Like a porcelain teapot that can’t recreate itself

In recent years, computer programmers having failed to invent HAL, despite have created some pretty good chess players, various scientists and philosophers, like noisy Dennett and quiet Hofstadter, sort of the Penn and Teller of neuroscience, have been trying to objectify the thinking process, to classify it as essentially a system of information-processing, while taking into account the massive apparent differences between human minds and computers, leading to models of parallel processing, self-referential systems, and so on, all while still reducing the function of the mind to some extent to the similar task of processing information. And it’s true that in the past many have probably insisted too much on seeing consciousness as some sort of tangible medium rather than as a series of functions, like some sort of watery drama in miniature reproducing the events of the outside world inside people’s heads. Much, maybe all, of what goes in our thoughts consists of receiving information and reacting to it. To speak of the contents of the mind being exclusive to one person seems rather arbitrary in that light, even solipsistic. Computers don’t own the information that is put into them, nor, if they function properly, does that information have any relation to the uniqueness of the individual machine. The intellectual contents of the computer are general and easily transferrable, even if they exist in some particular system. Hofstadter apparently is now even taking this principle of the transferrability of information to mean that in some sense he can still preserve part of the mind of his dead wife.

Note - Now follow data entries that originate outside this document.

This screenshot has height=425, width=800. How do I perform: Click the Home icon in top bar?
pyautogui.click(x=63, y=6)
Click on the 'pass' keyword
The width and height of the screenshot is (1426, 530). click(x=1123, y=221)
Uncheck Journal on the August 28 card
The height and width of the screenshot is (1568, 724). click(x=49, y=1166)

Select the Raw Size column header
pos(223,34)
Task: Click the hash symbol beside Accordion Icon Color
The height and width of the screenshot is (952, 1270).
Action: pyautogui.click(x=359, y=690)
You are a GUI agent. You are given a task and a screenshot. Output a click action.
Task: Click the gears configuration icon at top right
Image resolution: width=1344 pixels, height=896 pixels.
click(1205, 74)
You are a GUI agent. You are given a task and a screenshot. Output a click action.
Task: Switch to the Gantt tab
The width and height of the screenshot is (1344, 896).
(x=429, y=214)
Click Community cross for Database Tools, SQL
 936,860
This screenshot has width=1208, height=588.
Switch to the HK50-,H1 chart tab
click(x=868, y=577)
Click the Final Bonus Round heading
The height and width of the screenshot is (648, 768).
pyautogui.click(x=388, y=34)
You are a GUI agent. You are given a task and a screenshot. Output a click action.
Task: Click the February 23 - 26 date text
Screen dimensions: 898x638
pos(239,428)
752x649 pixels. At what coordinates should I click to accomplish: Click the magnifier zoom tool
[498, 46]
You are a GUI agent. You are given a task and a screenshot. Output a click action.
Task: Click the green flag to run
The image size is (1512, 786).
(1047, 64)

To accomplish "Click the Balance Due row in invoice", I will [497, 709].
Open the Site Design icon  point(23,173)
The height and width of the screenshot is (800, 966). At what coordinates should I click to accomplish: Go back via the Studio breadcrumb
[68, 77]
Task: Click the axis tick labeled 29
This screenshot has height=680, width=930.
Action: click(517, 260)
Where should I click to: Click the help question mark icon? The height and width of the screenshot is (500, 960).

Of course a large amount of the contents of the mind, namely conscious thoughts, can be transferred between people. That is pretty much the essence of linguistic communication, and sense conscious thoughts are almost by definition expressed through language, they can be transmitted, shared, or imbued between people. At the same time, exactly what makes them transmissable and objective is also what renders them somewhat impersonal. What really makes them personal are one’s feelings towards them, and those probably cannot be easily reproduced without the whole enormously sensitive and complicated machinery of the human organism and as well the entire particular history by which its components have been modified and conditioned. Nor is sharing a few of the conscious ideas of a lost loved one probably a great deal of comfort, since one misses the sight of them, the touch, the presence and the sense of mutual feelings much more immediately than the abstractions of conscious thought. Still and all, I would stake a career on the deceivability of the human heart before I would on its countenancing the abandonment of hope, so some people will probably keep their hopes invested in computers and existing minds until the day when they can upgrade to realistic hope for biomorphic replicates.